La règle pratique la plus utile, c’est de nommer la zone de réception avant même de passer. Par exemple, “sur l’appui”, “sur le côté”, “dans la profondeur”. Si vous hésitez à l’oral, c’est que le partenaire risque d’être trop marqué ou trop loin, donc la passe devient risquée. En entraînement, testez vos choix avec un défenseur fictif sur le trajet de la balle.
Comment corriger le problème quand les partenaires sont disponibles, mais que la balle arrive quand ils sont déjà marqués ?
En match, l’intervalle d’appel vient souvent des appuis. Vérifiez que le partenaire peut recevoir en mouvement (ses pieds doivent “partir” vers vous), sinon vous perdez le temps de réception et l’équipe se replie trop tôt. Un exercice simple consiste à exiger que chaque appel soit suivi d’une accélération sur 5 mètres après la passe.

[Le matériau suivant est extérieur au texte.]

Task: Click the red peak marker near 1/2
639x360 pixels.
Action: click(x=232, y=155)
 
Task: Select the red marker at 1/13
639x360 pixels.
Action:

Que faire si, en relance, je reçois souvent avec le corps tourné vers l’arrière et je perds toutes mes options ?
Le “porteur dos au jeu” est dangereux surtout en sortie de balle, car il ferme les angles avant même la passe. La correction consiste à chercher une demi-rotation ou un premier contrôle orienté (même léger) pour garder une ligne vers l’axe ou vers le couloir extérieur. En séance, limitez le contrôle à un seul contact, puis obligez à jouer dans un angle prédéfini.
Comment défendre efficacement sans prendre de fautes d’obstruction qui cassent la diffusion ?
Commencez par distinguer deux types d’écrans. Si vous empêchez l’adversaire d’accéder à la balle sans le contact, vous risquez encore la sanction d’obstruction, donc votre placement doit se baser sur la trajectoire de la balle, pas sur le corps. En défense, déplacez-vous vers la balle et gardez une distance qui vous permet de contester la ligne de passe dès la réception.
Comment faire repartir la diffusion quand la circulation est bloquée, et qu’on n’a plus d’angles immédiats ?
Oui, et le signe est souvent le placement des joueurs derrière la balle. Après une récupération contrée ou une circulation qui ralentit, imposez une règle, “deux options et un dépassement” (un joueur en soutien, plus un joueur qui se démarque pour changer de vitesse). Cela permet de relancer vers l’avant au lieu de repartir en passes de sécurité qui laissent le bloc adverse se replacer.
Quel système de communication simple mettre en place en équipe pour que la relance reste efficace malgré le bruit ?
Le problème n’est pas seulement de faire une mauvaise passe, c’est d’avoir une mauvaise information. Fixez un codage simple entre 2 ou 3 joueurs (par exemple “droite” pour une sortie latérale, “profondeur” pour le couloir, “retour” pour la soupape). Le capitaine coordonne, mais tout le monde doit savoir ce que signifie chaque mot pour que l’appel survive au bruit du terrain.
Comment utiliser la diffusion sur la “deuxième balle” après un premier tir en petit corner ?
Le penalty corner peut être un piège pour la diffusion suivante, car beaucoup d’équipes se figent. Si le premier tir est contré, préparez dès la phase d’attaque une trajectoire de seconde balle, un appel et au moins une option de relance vers l’extérieur du cercle. Ainsi, vous ne donnez pas le temps au défenseur de se replacer entièrement.
Quelle contrainte ajouter aux exercices pour qu’ils se rapprochent davantage des situations de match sous pression ?
Pour que les exercices servent vraiment en match, ajoutez une contrainte de décision, pas seulement une contrainte technique. Par exemple, “interdiction de la passe dans l’axe si un presseur est à moins de 5 mètres”, puis ajoutez un temps maximum de 3 secondes avant de jouer. Cela force la lecture sous pression, ce qui rapproche l’exercice d’une relance réelle.